Frequently Asked Questions about Primary Care Networks
Here are some straightforward answers to some of the most common questions about Primary Care Networks.
What does PCN stand for?
A PCN is a Primary Care Network.
Why do I need to know about PCNs?
There are two main reasons to tell patients about our network:
Firstly, if you are contacted by or referred to a member of our network team, then it’s easier for patients to verify staff’s identities.
Secondly, as PCNs are still relatively young, it’s a chance to introduce patients to these new services and the staff who deliver them.
What staff and services does the PCN offer?
Each network chooses the services and staff that will most benefit patients in their area.
Working with our Clinical Director, Dr Sarah Rae, are:
Clinical Pharmacists and Pharmacy Technicians carry out reviews with patients who take multiple types of medication regularly.
Social Prescribing Link Workers support people with a range of needs, connecting them to non-clinical services. The team members specifically specialise in mental health concerns, older people, and the housebound.
Social Prescribing Link Workers:
A Nursing Associate who supports the Nursing teams in all network practices providing core nursing services.
We will shortly be launching a new service with a team of Paramedic Practitioners who will provide same-day assessments for people with acute medical issues.
Which practices are in the PCN?
North Gosforth PCN comprises 5 GP practices – Brunton Park, Gosforth Memorial, Park Medical Group, Regent Medical Centre, and Broadway Medical Centre.

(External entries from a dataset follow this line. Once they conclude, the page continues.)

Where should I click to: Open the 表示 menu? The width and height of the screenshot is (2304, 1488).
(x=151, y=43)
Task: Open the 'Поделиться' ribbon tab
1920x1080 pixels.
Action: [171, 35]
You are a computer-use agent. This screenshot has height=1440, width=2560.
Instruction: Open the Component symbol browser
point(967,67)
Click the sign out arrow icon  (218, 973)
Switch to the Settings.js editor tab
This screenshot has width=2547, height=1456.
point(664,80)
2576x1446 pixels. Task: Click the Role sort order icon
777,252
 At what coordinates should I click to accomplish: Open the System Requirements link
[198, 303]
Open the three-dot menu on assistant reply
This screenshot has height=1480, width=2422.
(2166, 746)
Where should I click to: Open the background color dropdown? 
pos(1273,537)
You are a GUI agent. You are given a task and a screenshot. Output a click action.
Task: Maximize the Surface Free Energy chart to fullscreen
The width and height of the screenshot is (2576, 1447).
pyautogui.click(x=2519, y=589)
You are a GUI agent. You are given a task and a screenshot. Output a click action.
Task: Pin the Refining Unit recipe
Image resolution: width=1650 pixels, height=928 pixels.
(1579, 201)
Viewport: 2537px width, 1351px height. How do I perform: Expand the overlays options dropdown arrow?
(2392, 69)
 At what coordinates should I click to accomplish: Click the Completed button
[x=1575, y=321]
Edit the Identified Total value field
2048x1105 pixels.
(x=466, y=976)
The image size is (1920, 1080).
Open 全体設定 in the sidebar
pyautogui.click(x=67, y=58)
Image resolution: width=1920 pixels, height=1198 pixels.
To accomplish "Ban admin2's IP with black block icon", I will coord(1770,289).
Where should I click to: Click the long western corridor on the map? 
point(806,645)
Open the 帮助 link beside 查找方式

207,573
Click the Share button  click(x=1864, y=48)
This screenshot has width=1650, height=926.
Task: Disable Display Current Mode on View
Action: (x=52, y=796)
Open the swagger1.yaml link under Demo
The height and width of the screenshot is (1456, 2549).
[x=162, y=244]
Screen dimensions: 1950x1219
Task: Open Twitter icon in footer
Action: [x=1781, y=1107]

This will change to four when Regent and Broadway merge later this year.
How long have PCNs existed?
Since 2019, when they were introduced alongside the NHS Long Term Plan and the revised GP contract.
What are PCNs for?
To provide new, easily accessible services that meet the changing needs of people in the local area. There is a particular focus on helping the increasing number of people with long-term conditions manage their health and promoting positive, preventative healthcare.
How do they work, and who runs them?
Each network has a Clinical director – ours is Dr Sarah Rae, and a board made up of representatives from each practice.
NHS England gives each network funding based on the number of patients their member practices look after. The board and Clinical Director decide which services patients would most benefit from and recruit specialist staff to provide those services.
Are PCNs anything to do with privatisation?
No. They exist solely within the NHS. All network funding comes centrally from NHS England, and all PCN services are available to patients through their GP practice.
What does it mean for patients?
There is a broader range of specialist services that are now easily accessible through GP practices and tailored to the specific needs of the patients. It also means patients will get to the best person to help them sooner.
What does it mean for practices?
There are clear and consistent pathways for practices to refer patients to the specialist services that patients need.
How do I access PCN services?
The best route is through your GP practice. Depending on the service, a member of the admin or reception team may be able to refer you. For some services, it will require a Doctor to make a referral.
A member of PCN staff has contacted me; how can I verify their identity?
There is a list of our current staff in a previous answer in the FAQs. Team members will also be able to confirm information with you that your GP practice holds.
We will shortly be launching a new set of connected GP practice and PCN websites, which will see all network staff’s profiles being featured on the staff pages of each GP practice.